17 de febrero

“No he venido a llamar a los justos, sino a los pecadores a que se conviertan”

(Lc 5, 27-32)

Permitamos que la Palabra de Dios toque nuestra vida

Seguramente muchos de los amigos de Leví, no cabrían en su asombro al saber lo que estaba pasando. Leví, el publicano, ofrecía un banquete de despedida porque iba a dejar todo lo que tenía para seguir a un rabí llamado Jesús y que no tenía donde reposar la cabeza.

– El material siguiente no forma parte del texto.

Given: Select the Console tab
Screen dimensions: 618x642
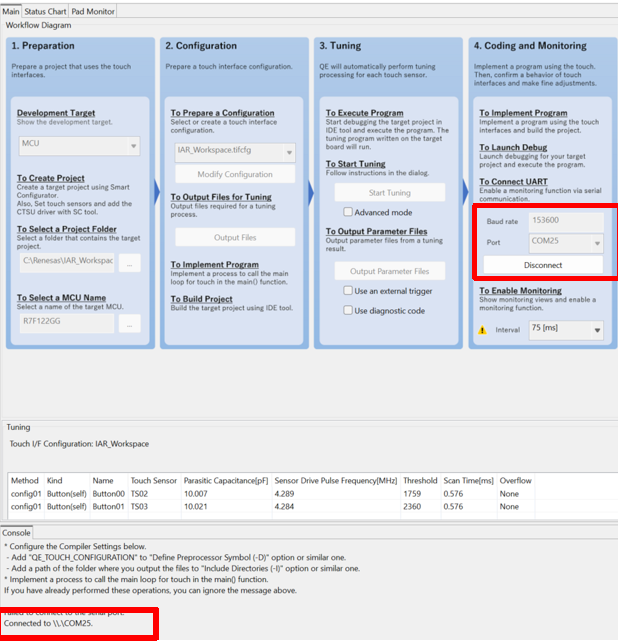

La decisión la había tomado en la mañana, cuando, quién sabe por qué, Jesús había pasado por la recaudación de impuestos y le había invitado a seguirle. “Ven y sígueme”, eso es todo lo que nos dice el Evangelio. No sabemos si ya lo conocía, si le había oído en alguna ocasión, tan sólo que dejándolo todo lo siguió. Eran muchas las cosas que Leví debía dejar abandonadas en el baúl de los recuerdos para siempre. Pero Leví no puso cara de camello triste, quejándose y lamentándose, de por qué le había tocado a él. Al contrario de todas las expectativas, organiza una fiesta.

Cuánto tenemos que aprender de Leví. Él sí se dio cuenta de que nada en la vida, ni placeres, ni riquezas, ni nada de nada, podían compararse con el Tesoro que había encontrado. Y como buen recaudador supo venderlo todo para adquirir una ganancia infinitamente mayor. Que en esta Cuaresma también nos encontremos nosotros con Cristo y sepamos dejarlo todo para seguir al único por el que vale la pena dejarlo todo: un rabí llamado Jesús.

 

Oremos: Señor, no dejes de sorprenderme y hacer diferente cada uno de mis días. Concédeme iniciar esta oración con la completa disposición de escuchar tu voz y seguirte con el ánimo de desprenderme de mí mismo. Amén.

 

Actuemos: Señor, permite que nunca discrimine ni considere a nadie indigno, más bien, que busque construir puentes, principalmente con mis actitudes ante los demás.

 

Recordemos: “Yo no he venido a llamar a los justos, sino a los pecadores, para que se arrepientan”.

 

Profundicemos: “El amor de Dios recrea todo, es decir, hace nuevas todas las cosas. Reconocer los propios límites, las propias debilidades, es la puerta que abre al perdón de Jesús, a su amor que puede renovarnos en lo profundo, que puede recrearnos” (Papa Francisco).